No dia 8 de agosto Nelson Elias e dois amigos resolveram colocar em prática a idéia de fazer cicloturismo pela Europa.
Embarcaram, então, em um avião da Tap com destino a Amsterda com conexão em Lisboa. Nesse meio tempo, houve uma troca de aviões e as bagagens dos três amigos ficaram presas no aeroporto.
Ao chegarem em Amsterda, tiveram que esperar das 11 da manhã às 19 horas para que as malas chegassem no local em que estavam.
Mesmo depois de todo este atraso, os amigos não se intimidaram, seguindo em frente rumo ao centro da cidade, que fica a apenas 10 quilômetros do aeroporto.
Fizeram os últimos retoques na bicicleta e, com tudo pronto, se deslocaram rumo a direção sul da Holanda.
Seis dias depois, Nelson Elias, que é um dos três, ficou sozinho, pois os outros dois, por motivos particulares, resolveram desistir da viagem e retornaram a Porto Alegre.
Nelson, contudo, encarou o desafio e seguiu adiante mesmo sem ninguém por perto.
Até porque encontrou pessoas no caminho que o auxiliavam sempre que fosse necessário.
“Eu estava com duas bandeirinhas do Brasil coladas na parte de trás da bicicleta e as pessoas reconheciam o país e acenavam, paravam para conversar, sentiam curiosidade em saber o porquê estava passeando pela Europa. Eram muito receptivos”, revela Nelson.
Ao chegar na Suíça, Nelson decidiu seguir em frente pelo trajeto que daria em Milão (ao invés do programado, que era seguir à esquerda em direção a Áustria).
Foi na Suíça que se deparou com o primeiro problema: ultrapassar os famosos Alpes. Foi aconselhado, então, por um dos muitos amigos que fez pela viagem, a passar pelo centro da Suíça.
A justificativa foi o menor número de montanhas, sendo, portanto, também, menor a altitude por onde deveria passar.
Depois desse “desafio” inicial, Nelson seguiu sua maravilhosa viagem sem nenhum outro incômodo, exceto a própria bicicleta que teve que ser consertada uma série de vezes.
Foram 1250 quilômetros feitos em 15 dias por ciclovias de altíssima qualidade e segurança. “Fiquei impressionado pelo respeito dos motoristas pelos ciclistas. Eles não nos ultrapassavam quando era faixa de linha contínua. Não nos buzinavam e ainda a preferência nas rótulas era nossa”, conta, admirado, Nelson.
A alimentação também não representou nenhum problema. O alimento era a base de frios, pães, iogurtes, sucos e frutas que Nelson colhia dos próprios pés. “As macieiras e ameixeiras estavam carregadas e todos os frutos eram deliciosos. Cheguei a emagrecer quatro quilos”, conta.
Fazendo uma média de 80 quilômetros diários, Nelson diz que não se cansou, pois fazia muitas paradas e pedalava em um ritmo que não o forçava muito.
“Quando sabia que haveria uma subida ou algo que exigisse mais esforço, simplesmente eu parava e trocava as pedaladas pela caminhada”, salienta.

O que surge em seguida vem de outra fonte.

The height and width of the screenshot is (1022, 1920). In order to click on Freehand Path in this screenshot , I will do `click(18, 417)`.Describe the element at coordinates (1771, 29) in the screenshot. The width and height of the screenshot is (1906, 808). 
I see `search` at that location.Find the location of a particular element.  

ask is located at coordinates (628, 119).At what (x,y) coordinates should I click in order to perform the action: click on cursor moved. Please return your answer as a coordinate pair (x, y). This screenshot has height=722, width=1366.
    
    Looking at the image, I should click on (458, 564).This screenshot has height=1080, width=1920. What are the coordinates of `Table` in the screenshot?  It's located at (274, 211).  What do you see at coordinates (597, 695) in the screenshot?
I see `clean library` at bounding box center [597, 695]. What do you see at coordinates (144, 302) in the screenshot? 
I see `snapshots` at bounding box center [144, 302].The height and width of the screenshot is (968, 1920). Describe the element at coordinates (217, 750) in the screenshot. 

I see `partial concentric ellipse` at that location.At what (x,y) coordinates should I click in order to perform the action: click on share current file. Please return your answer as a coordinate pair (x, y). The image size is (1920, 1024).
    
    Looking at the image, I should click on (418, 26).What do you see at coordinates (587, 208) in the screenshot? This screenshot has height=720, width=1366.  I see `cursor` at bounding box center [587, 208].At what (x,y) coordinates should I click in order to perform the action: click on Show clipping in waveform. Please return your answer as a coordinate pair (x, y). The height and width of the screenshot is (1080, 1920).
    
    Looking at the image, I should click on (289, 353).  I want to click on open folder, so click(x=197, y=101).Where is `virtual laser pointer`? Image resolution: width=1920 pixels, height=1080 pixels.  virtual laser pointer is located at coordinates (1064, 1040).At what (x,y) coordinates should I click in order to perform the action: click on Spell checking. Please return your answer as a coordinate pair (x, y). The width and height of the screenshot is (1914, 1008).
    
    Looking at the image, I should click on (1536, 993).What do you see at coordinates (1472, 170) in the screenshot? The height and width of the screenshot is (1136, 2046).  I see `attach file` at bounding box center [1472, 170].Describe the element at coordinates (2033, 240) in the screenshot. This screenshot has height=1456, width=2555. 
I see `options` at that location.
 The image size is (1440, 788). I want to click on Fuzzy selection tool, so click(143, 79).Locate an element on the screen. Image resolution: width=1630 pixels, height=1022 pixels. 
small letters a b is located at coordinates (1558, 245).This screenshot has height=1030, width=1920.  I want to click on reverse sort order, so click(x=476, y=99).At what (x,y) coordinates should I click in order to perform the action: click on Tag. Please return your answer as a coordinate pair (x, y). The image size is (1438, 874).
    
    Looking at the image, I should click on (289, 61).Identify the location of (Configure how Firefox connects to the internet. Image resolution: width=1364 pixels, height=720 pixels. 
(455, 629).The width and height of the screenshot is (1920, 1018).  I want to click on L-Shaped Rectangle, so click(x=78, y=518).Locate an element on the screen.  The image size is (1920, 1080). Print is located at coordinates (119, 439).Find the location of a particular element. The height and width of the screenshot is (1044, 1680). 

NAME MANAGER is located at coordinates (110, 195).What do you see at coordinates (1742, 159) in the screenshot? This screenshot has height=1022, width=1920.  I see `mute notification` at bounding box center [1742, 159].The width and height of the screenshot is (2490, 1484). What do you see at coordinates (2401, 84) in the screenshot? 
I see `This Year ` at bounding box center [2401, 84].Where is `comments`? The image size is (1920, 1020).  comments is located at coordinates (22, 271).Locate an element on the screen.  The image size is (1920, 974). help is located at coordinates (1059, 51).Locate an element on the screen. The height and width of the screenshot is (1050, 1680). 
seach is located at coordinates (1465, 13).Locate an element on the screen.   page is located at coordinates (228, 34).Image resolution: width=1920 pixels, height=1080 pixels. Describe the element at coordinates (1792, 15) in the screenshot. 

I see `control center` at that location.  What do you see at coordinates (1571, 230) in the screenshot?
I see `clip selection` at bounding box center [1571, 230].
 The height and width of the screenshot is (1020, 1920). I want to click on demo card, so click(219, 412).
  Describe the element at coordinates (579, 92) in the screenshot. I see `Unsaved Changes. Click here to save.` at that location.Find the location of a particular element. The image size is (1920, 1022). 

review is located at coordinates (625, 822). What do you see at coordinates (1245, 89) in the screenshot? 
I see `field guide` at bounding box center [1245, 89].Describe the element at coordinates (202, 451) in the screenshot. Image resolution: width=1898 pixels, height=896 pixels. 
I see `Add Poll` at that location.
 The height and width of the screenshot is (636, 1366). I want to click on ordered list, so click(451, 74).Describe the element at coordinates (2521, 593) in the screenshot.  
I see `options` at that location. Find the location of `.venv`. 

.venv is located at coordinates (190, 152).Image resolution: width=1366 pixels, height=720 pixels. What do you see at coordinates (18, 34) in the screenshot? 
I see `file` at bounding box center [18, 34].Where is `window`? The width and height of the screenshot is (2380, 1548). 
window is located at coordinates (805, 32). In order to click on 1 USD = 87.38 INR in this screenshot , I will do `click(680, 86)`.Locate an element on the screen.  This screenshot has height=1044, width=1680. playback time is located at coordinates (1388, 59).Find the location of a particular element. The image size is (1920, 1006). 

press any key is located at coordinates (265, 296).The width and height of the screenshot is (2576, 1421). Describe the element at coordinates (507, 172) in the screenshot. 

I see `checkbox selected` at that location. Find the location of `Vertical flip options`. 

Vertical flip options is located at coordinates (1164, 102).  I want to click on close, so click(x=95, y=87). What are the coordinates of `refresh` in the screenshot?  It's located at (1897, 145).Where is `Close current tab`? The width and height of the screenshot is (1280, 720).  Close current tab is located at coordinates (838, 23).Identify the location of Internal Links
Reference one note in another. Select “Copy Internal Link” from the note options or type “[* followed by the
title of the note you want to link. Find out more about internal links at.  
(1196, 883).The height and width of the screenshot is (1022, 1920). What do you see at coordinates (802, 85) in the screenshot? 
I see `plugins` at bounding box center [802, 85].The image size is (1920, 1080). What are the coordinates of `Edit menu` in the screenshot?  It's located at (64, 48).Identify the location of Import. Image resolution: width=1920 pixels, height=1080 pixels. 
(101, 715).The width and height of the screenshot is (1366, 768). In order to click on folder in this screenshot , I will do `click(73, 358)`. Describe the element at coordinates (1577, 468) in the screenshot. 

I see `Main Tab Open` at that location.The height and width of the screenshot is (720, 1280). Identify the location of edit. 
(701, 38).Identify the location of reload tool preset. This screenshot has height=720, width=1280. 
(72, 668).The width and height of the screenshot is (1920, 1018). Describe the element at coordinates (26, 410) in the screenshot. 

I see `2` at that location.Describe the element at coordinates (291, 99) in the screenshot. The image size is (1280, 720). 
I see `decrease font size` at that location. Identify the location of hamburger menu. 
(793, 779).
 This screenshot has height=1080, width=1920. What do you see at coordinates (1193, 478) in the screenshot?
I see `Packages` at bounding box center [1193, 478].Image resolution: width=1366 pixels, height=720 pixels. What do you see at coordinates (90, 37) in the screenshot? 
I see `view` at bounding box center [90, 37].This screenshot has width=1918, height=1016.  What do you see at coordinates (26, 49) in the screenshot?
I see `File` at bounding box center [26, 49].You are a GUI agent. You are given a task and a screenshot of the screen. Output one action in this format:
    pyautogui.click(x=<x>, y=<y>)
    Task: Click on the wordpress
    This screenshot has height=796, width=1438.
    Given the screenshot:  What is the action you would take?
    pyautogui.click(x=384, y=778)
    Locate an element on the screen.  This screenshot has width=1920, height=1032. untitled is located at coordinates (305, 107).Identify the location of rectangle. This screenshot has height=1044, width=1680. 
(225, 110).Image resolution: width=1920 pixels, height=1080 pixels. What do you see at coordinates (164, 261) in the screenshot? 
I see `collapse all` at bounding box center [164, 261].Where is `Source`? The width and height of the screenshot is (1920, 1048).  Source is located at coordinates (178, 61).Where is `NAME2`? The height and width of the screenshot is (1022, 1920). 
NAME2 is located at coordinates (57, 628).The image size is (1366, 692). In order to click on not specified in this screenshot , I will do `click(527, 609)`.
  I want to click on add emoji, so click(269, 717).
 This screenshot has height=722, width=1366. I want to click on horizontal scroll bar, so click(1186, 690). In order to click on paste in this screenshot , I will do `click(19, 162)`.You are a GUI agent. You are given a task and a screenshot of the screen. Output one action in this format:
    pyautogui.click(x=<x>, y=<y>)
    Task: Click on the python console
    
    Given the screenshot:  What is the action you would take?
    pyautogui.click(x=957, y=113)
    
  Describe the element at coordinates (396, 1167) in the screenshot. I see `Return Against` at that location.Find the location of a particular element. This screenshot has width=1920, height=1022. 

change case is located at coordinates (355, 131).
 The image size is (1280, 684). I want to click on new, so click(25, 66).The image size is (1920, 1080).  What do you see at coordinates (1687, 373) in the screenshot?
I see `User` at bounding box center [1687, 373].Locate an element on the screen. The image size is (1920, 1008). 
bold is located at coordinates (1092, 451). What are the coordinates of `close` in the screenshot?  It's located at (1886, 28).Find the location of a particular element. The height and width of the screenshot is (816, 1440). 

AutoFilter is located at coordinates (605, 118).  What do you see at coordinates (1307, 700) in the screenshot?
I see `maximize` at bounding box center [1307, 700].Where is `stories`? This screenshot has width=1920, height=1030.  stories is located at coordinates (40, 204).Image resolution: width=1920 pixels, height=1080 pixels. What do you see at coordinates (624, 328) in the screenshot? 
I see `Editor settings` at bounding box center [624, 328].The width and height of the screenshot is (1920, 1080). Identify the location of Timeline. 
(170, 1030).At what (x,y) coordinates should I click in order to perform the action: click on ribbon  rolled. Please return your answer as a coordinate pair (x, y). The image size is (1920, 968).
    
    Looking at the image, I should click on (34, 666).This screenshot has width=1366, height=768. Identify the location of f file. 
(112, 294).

O tempo também ajudou, pois quase choveu durante o dia. À noite, porém, fazia muito frio, a oscilação era muito grande. O que o aquecia a noite era a roupa de suplex que comprar lá e o mantinha confortavelmente quente durante a noite.
Uma observação que não havia constatado era em relação ao idioma que falavam. “Acreditava que no interior também se falasse inglês. Contudo, percebi que quanto mais afastado da cidade, mais difícil era encontrar pessoas que falassem outro idioma que não fosse o da própria região”, ressalta.
A segurança foi outro fator que o chamou a atenção. Ele poderia parar em qualquer lugar e montar a barraca que não o assaltavam.
O único problema foi a manutenção da bicicleta que, durante a viagem, deu uma série de implicações. “Tive que consertá-la várias vezes, principalmente por causa do freio e das rodas”, revela Nelson.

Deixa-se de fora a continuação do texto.